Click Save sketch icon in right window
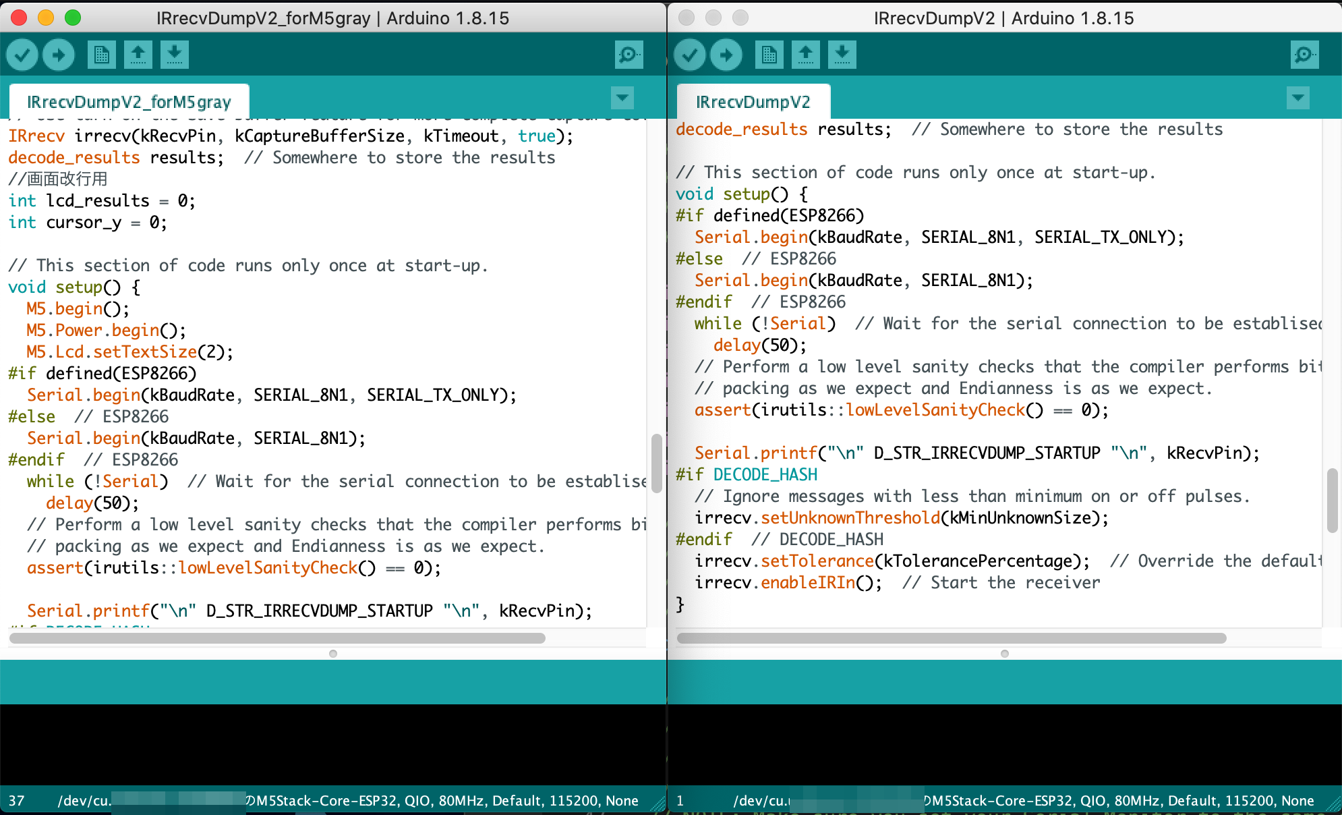This screenshot has width=1342, height=815. click(842, 55)
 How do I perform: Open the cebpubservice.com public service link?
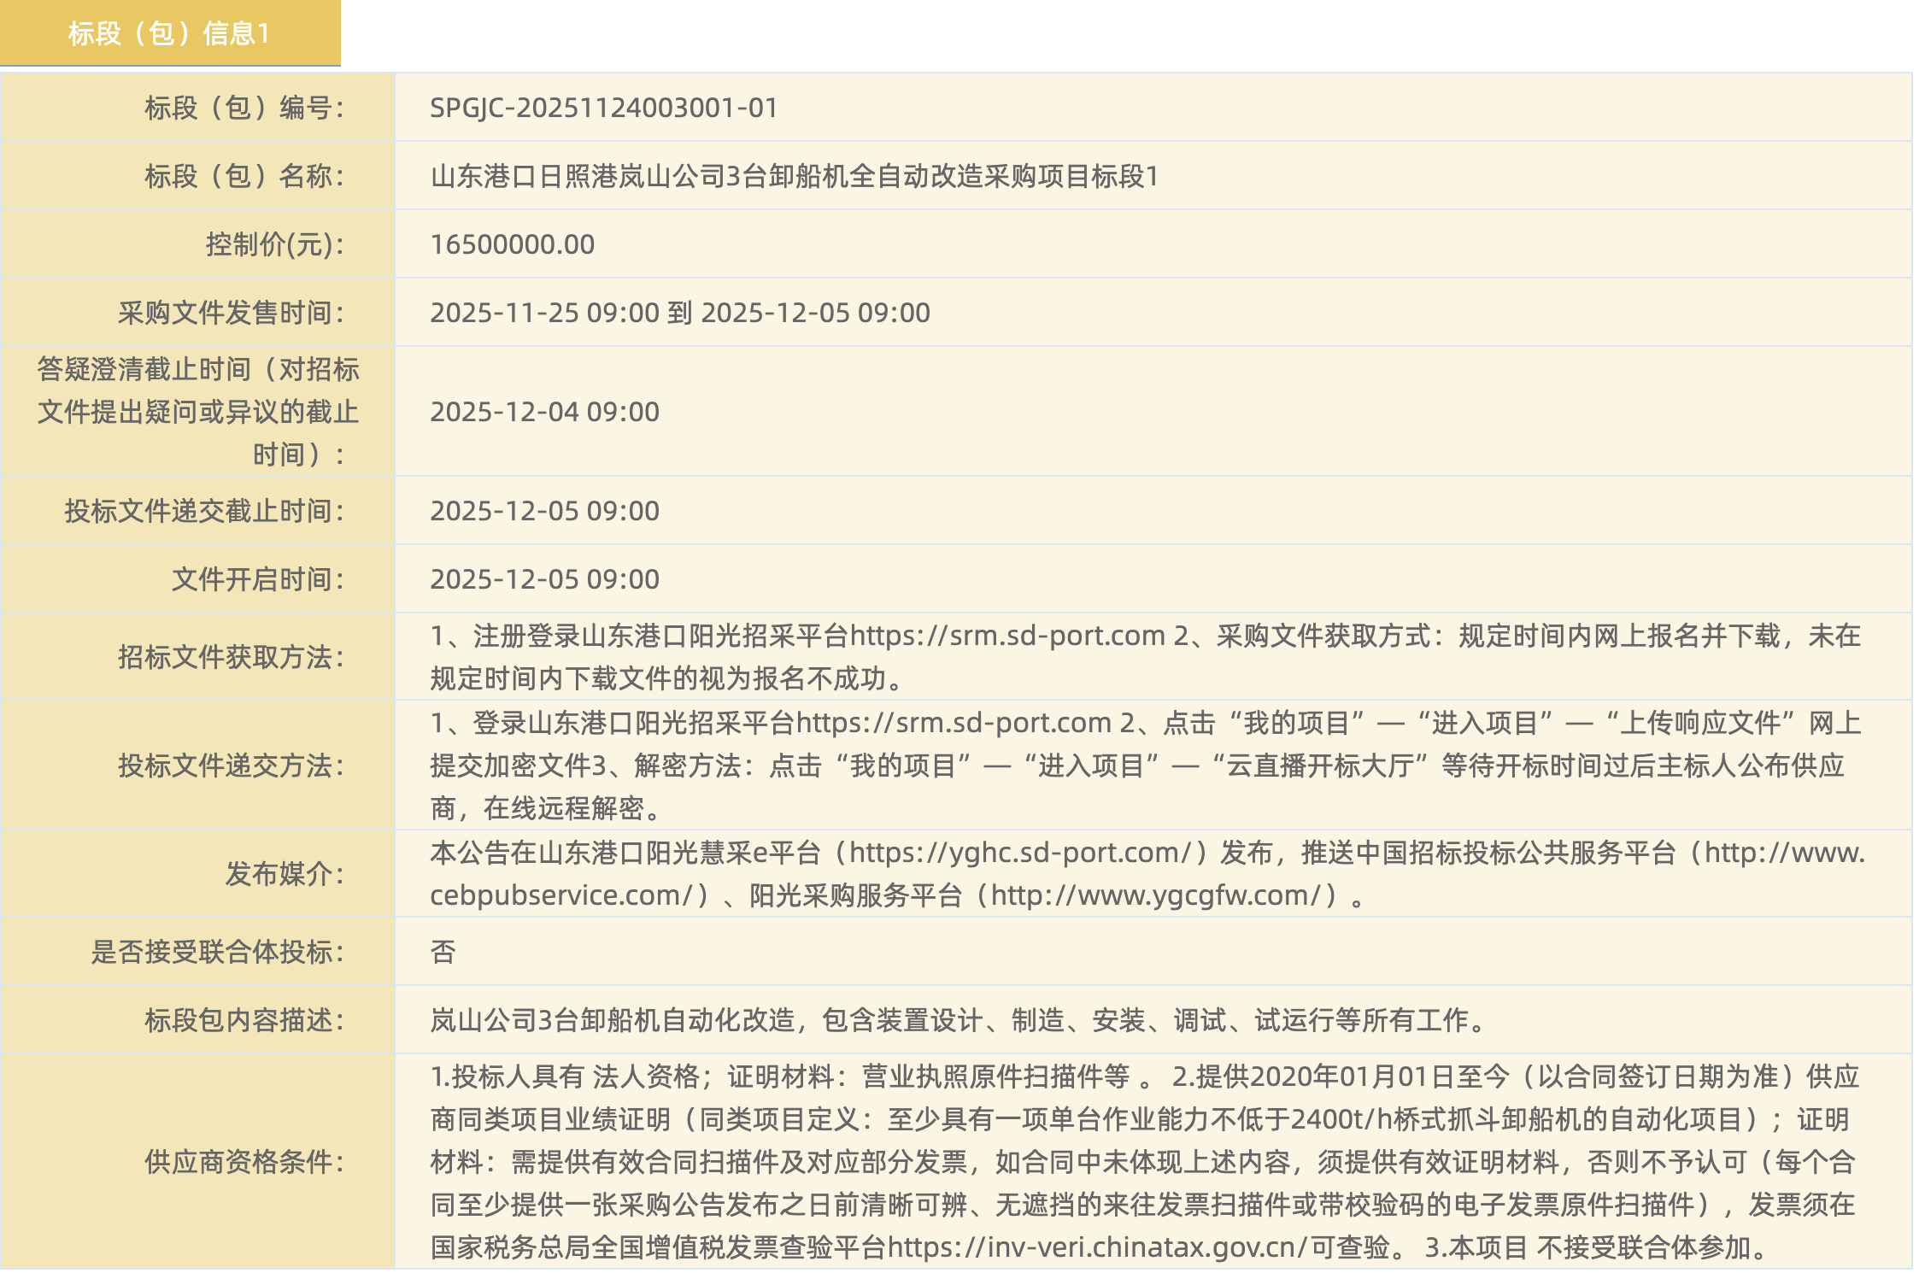(560, 895)
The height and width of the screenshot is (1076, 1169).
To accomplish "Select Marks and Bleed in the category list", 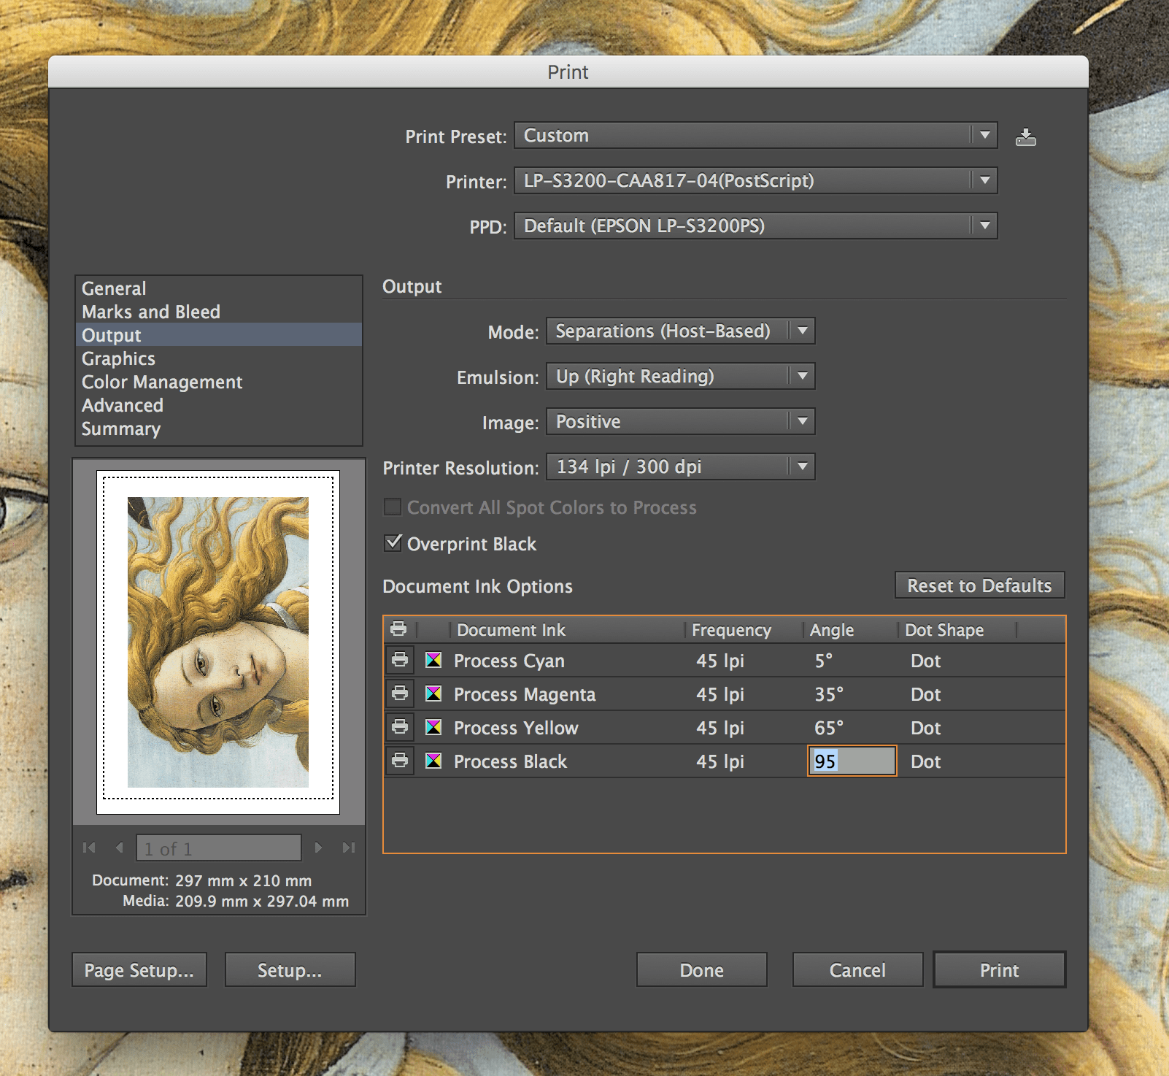I will tap(151, 312).
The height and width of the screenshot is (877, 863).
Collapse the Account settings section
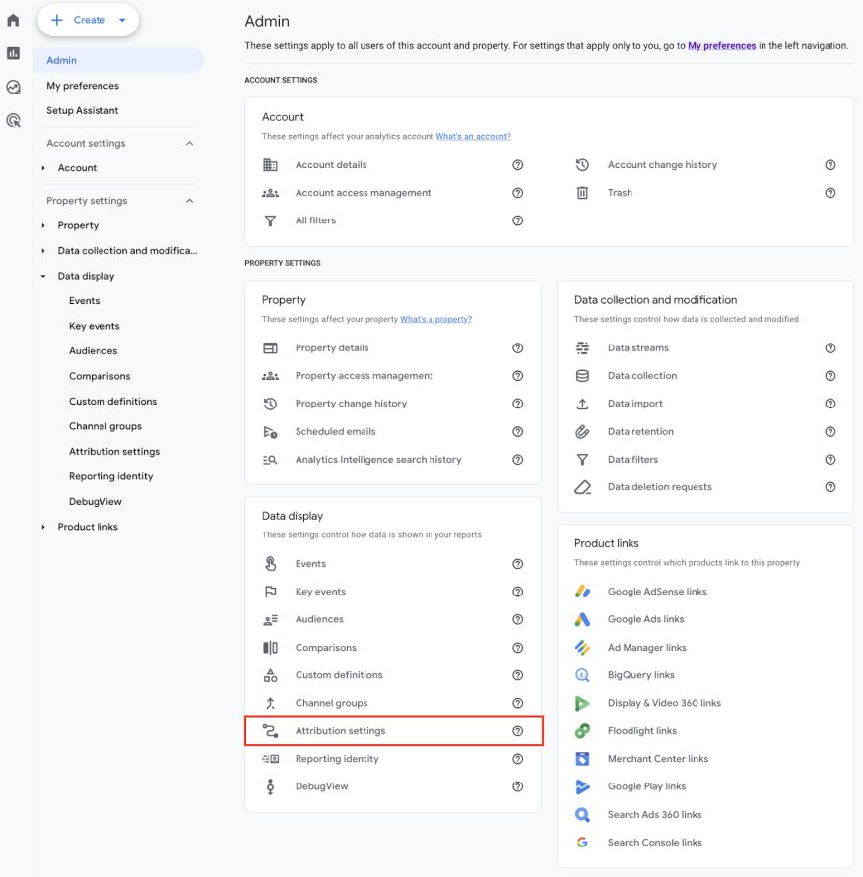point(191,143)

— Written problem —
Reproduce the lines of the records verbatim, starting at the line that contains "The height and width of the screenshot is (877, 863)." and ending at the last line of the records, both included. Leave the pictures out of your answer.

— Finished answer —
The height and width of the screenshot is (877, 863).
Collapse the Account settings section
point(191,143)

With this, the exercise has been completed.